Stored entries
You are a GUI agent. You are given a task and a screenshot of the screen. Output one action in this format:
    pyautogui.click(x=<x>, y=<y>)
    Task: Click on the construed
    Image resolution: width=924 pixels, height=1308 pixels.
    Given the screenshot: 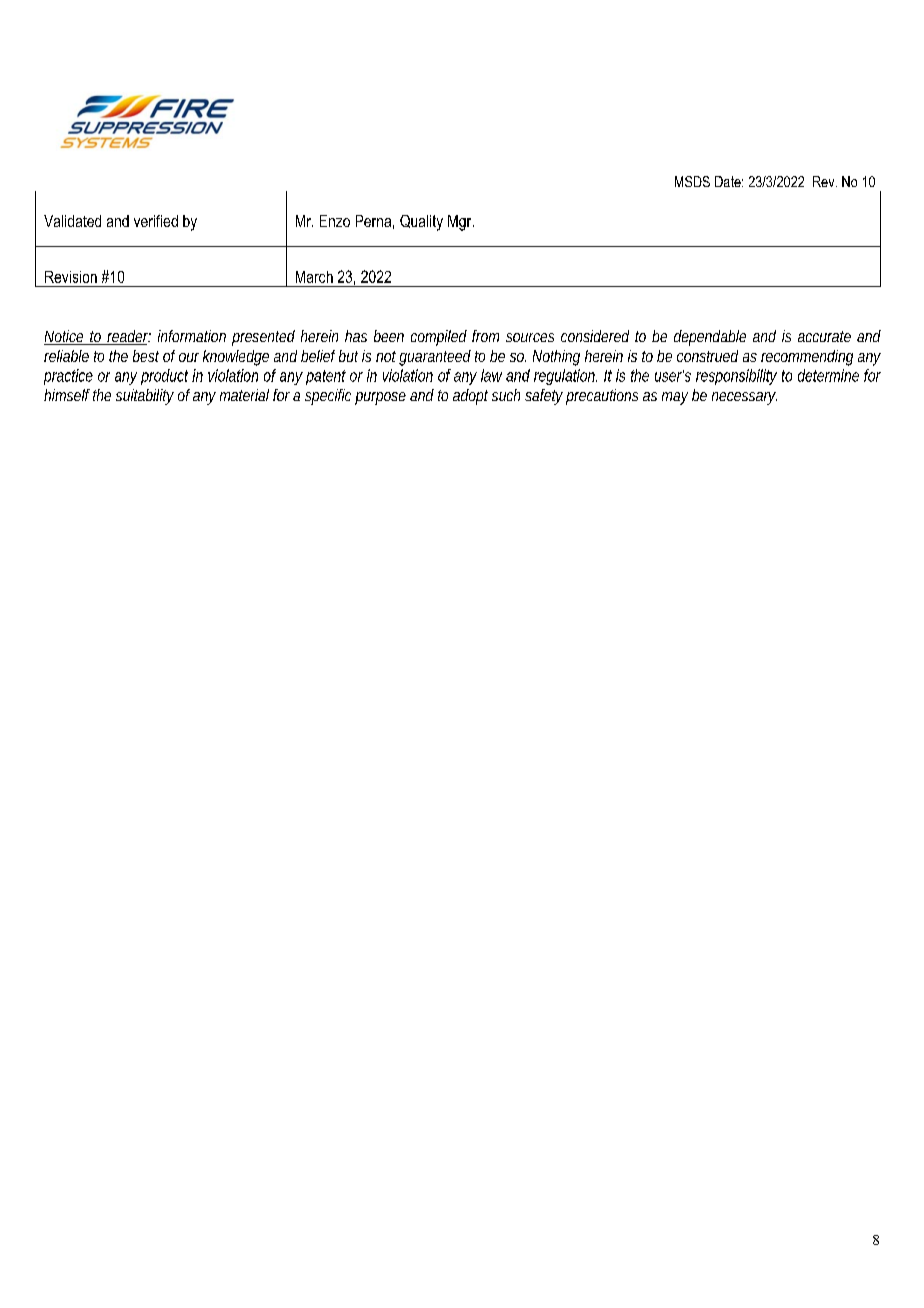 What is the action you would take?
    pyautogui.click(x=707, y=356)
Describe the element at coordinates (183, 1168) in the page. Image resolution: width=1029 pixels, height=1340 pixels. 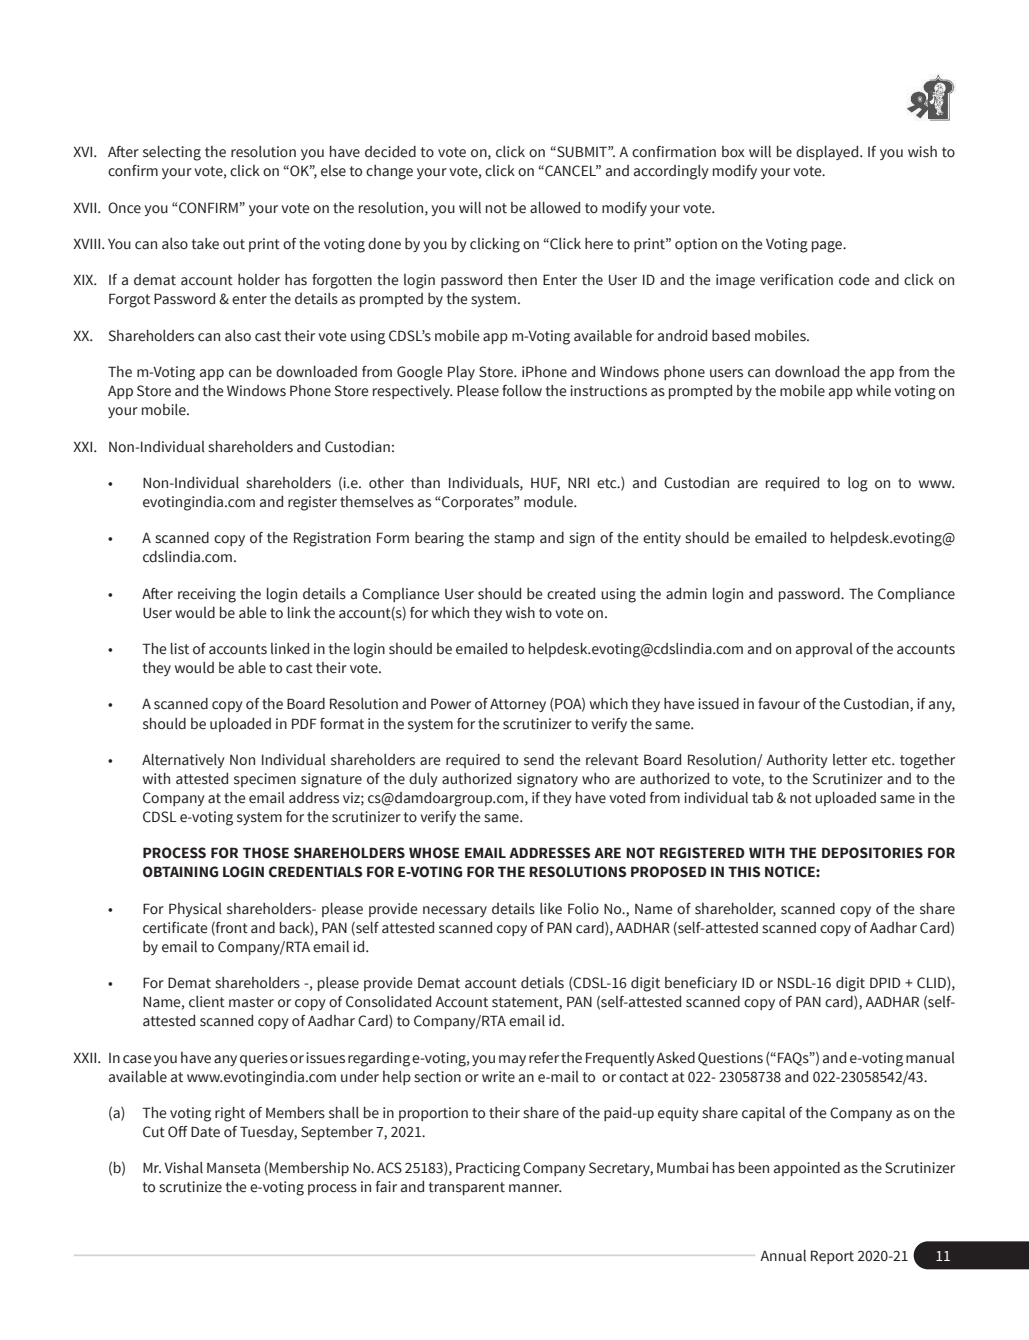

Exercise
Reproduce the rows word for word, from the very first line down to and including the line that contains "Image resolution: width=924".

Output below
You are a GUI agent. You are given a task and a screenshot of the screen. Output one action in this format:
    pyautogui.click(x=<x>, y=<y>)
    Task: Click on the construed
    Image resolution: width=924 pixels, height=1308 pixels.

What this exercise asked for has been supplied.